A vibro-haptic human–machine interface for structural health monitoring

The goal of the structural health monitoring community has been to endow physical systems with a nervous system not unlike those commonly found in living organisms. Typically, the structural health monitoring community has attempted to do this by instrumenting structures with a variety of sensors and then applying various signal processing and classification procedures to the data in order to detect the presence of damage, the location of damage, the severity of damage, and to estimate the remaining useful life of the structure. This procedure has had some success, but we are still a long way from achieving the performance of nervous systems found in biology. This is primarily because contemporary classification algorithms do not have the performance required.

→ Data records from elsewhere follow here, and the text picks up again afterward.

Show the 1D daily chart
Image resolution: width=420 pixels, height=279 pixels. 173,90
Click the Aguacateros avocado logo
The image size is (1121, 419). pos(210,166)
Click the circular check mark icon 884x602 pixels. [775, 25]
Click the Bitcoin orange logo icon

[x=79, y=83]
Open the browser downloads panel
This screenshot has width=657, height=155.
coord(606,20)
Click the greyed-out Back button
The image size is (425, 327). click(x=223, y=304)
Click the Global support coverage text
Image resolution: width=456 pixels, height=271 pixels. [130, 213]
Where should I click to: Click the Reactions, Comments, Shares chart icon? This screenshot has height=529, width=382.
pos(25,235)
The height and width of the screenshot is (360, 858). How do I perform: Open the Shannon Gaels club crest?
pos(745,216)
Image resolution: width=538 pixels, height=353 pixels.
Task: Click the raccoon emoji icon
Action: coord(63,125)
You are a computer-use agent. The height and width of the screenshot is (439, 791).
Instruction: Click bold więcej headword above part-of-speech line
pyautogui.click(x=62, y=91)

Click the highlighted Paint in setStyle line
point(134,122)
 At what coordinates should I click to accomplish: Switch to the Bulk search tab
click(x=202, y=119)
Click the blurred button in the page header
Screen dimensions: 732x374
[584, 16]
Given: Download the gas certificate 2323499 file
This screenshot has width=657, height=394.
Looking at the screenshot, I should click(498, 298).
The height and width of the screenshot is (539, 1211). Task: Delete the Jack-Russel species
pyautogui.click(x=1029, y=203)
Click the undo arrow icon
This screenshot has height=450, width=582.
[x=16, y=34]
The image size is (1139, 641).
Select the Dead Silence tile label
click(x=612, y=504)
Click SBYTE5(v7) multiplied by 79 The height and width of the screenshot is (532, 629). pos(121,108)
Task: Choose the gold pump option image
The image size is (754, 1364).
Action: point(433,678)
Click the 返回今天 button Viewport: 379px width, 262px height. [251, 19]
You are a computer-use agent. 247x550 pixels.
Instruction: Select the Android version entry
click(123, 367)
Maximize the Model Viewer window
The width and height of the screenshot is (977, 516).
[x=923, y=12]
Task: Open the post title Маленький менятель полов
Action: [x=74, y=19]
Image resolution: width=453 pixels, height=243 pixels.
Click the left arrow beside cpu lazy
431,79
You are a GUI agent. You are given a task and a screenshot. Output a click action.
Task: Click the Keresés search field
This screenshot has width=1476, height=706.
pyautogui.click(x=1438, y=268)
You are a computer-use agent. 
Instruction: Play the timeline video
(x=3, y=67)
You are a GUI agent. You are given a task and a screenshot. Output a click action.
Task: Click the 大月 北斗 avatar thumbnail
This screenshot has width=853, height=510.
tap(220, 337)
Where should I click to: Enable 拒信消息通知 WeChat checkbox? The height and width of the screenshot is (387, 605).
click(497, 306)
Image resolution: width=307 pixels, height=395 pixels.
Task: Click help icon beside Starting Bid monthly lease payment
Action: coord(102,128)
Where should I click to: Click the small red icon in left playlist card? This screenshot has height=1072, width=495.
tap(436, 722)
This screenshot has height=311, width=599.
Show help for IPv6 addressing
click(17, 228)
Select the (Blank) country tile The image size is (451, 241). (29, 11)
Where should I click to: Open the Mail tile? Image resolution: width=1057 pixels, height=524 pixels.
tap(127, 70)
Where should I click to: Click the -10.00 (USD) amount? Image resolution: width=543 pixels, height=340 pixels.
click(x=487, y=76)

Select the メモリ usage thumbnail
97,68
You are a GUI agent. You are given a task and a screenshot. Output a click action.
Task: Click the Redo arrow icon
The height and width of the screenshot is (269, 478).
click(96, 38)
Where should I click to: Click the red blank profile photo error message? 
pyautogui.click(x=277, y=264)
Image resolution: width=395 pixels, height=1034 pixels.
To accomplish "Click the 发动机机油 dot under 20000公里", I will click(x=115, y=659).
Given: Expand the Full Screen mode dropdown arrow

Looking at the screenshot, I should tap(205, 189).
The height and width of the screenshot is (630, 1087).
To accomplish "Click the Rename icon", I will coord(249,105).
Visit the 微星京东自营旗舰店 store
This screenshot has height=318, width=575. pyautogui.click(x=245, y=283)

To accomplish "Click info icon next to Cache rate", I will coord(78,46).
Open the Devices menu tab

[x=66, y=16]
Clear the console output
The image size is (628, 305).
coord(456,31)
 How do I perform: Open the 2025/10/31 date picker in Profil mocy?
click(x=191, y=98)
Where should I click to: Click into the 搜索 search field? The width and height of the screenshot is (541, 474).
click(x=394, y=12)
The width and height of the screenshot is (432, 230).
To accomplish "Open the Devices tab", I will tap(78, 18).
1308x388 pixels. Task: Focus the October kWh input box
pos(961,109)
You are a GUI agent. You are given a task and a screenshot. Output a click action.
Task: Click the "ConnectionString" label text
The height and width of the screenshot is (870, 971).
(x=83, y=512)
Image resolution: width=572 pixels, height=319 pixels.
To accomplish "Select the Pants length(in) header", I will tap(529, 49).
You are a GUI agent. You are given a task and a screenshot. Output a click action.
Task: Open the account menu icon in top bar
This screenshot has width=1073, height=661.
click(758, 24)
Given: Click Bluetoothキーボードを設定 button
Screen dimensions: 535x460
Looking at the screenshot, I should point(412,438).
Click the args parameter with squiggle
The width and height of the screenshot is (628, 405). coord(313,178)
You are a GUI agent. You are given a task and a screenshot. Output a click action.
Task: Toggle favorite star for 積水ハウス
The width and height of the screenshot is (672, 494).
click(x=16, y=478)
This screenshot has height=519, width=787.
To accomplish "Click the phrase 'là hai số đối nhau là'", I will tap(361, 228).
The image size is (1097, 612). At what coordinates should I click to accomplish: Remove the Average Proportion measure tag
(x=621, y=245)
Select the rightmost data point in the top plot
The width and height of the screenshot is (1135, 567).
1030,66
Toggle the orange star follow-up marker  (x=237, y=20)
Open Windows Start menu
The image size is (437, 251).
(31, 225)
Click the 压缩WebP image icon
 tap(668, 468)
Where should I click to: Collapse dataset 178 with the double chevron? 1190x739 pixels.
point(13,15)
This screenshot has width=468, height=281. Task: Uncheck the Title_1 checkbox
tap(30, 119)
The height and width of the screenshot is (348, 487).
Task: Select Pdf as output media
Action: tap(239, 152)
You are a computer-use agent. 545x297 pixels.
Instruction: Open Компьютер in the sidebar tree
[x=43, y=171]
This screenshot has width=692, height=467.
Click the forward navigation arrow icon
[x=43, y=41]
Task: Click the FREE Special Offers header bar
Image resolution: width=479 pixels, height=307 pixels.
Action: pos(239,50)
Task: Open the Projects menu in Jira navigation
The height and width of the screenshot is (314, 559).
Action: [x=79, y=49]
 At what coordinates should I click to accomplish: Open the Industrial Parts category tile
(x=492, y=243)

In many cases, expert judgment is superior to automated classification. This work introduces a new paradigm. We propose interfacing the human nervous system to the distributed sensor network located on the structure and developing new techniques to enable human–machine cooperation. The results from the field of sensory substitution suggest this should be possible. This study investigates a vibro-haptic human–machine interface for structural health monitoring. The investigation was performed using a surrogate three-story structure. The structure features three nonlinearity-inducing bumpers to simulate damage. Accelerometers are placed on each floor to measure the response of the structure to a harmonic base excitation. The accelerometer measurements are preprocessed. The preprocessed data are then encoded as a vibro-tactile stimulus. Human subjects were then subjected to the vibro-tactile stimulus and asked to characterize the damage in the structure.